Compression of Structured Data with Autoencoders: Provable Benefit of
Nonlinearities and Depth
- URL: http://arxiv.org/abs/2402.05013v1
- Date: Wed, 7 Feb 2024 16:32:29 GMT
- Title: Compression of Structured Data with Autoencoders: Provable Benefit of
Nonlinearities and Depth
- Authors: Kevin K\"ogler, Alexander Shevchenko, Hamed Hassani, Marco Mondelli
- Abstract summary: We prove that gradient descent converges to a solution that completely disregards the sparse structure of the input.
We show how to improve upon Gaussian performance for the compression of sparse data by adding a denoising function to a shallow architecture.
We validate our findings on image datasets, such as CIFAR-10 and MNIST.
- Score: 83.15263499262824
- License: http://arxiv.org/licenses/nonexclusive-distrib/1.0/
- Abstract: Autoencoders are a prominent model in many empirical branches of machine
learning and lossy data compression. However, basic theoretical questions
remain unanswered even in a shallow two-layer setting. In particular, to what
degree does a shallow autoencoder capture the structure of the underlying data
distribution? For the prototypical case of the 1-bit compression of sparse
Gaussian data, we prove that gradient descent converges to a solution that
completely disregards the sparse structure of the input. Namely, the
performance of the algorithm is the same as if it was compressing a Gaussian
source - with no sparsity.
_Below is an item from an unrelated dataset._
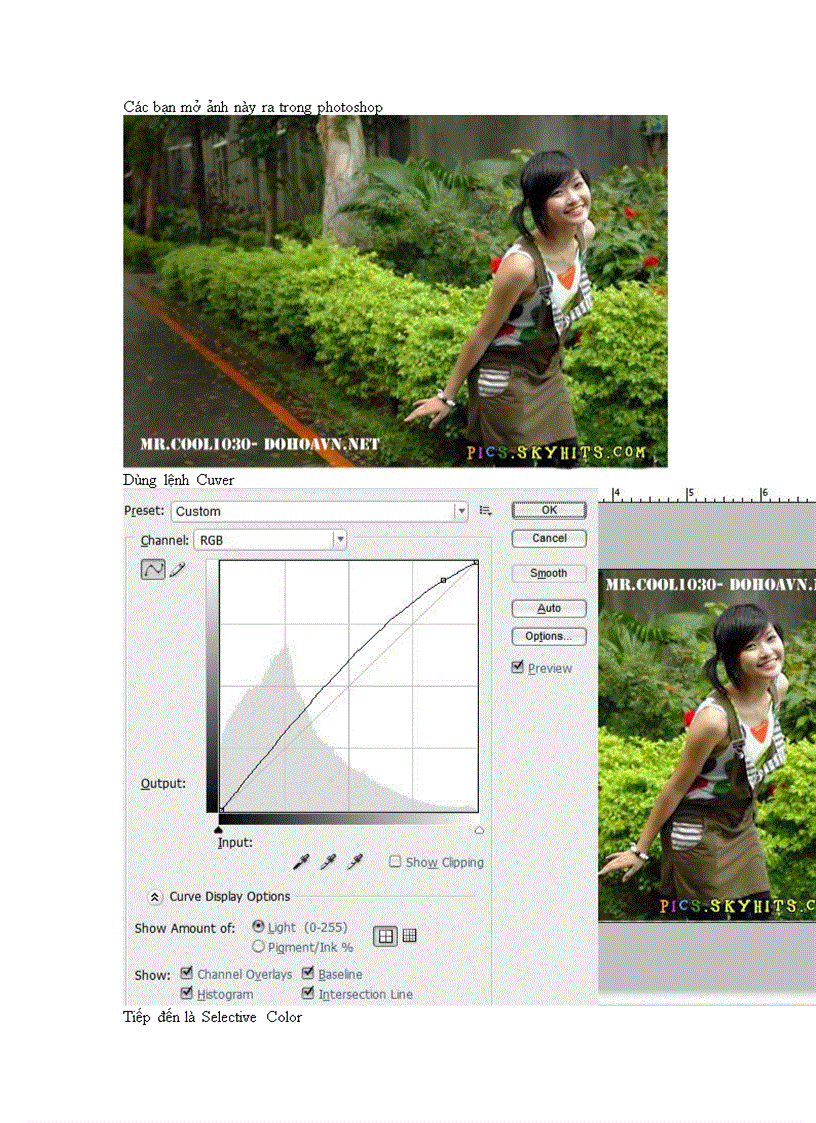Open the preset options list icon beside Preset
The height and width of the screenshot is (1123, 816).
click(485, 510)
For general data distributions, we give evidence of
a phase transition phenomenon in the shape of the gradient descent minimizer,
as a function of the data sparsity: below the critical sparsity level, the
minimizer is a rotation taken uniformly at random (just like in the compression
of non-sparse data); above the critical sparsity, the minimizer is the identity
(up to a permutation). Finally, by exploiting a connection with approximate
message passing algorithms, we show how to improve upon Gaussian performance
for the compression of sparse data: adding a denoising function to a shallow
architecture already reduces the loss provably, and a suitable multi-layer
decoder leads to a further improvement. We validate our findings on image
datasets, such as CIFAR-10 and MNIST.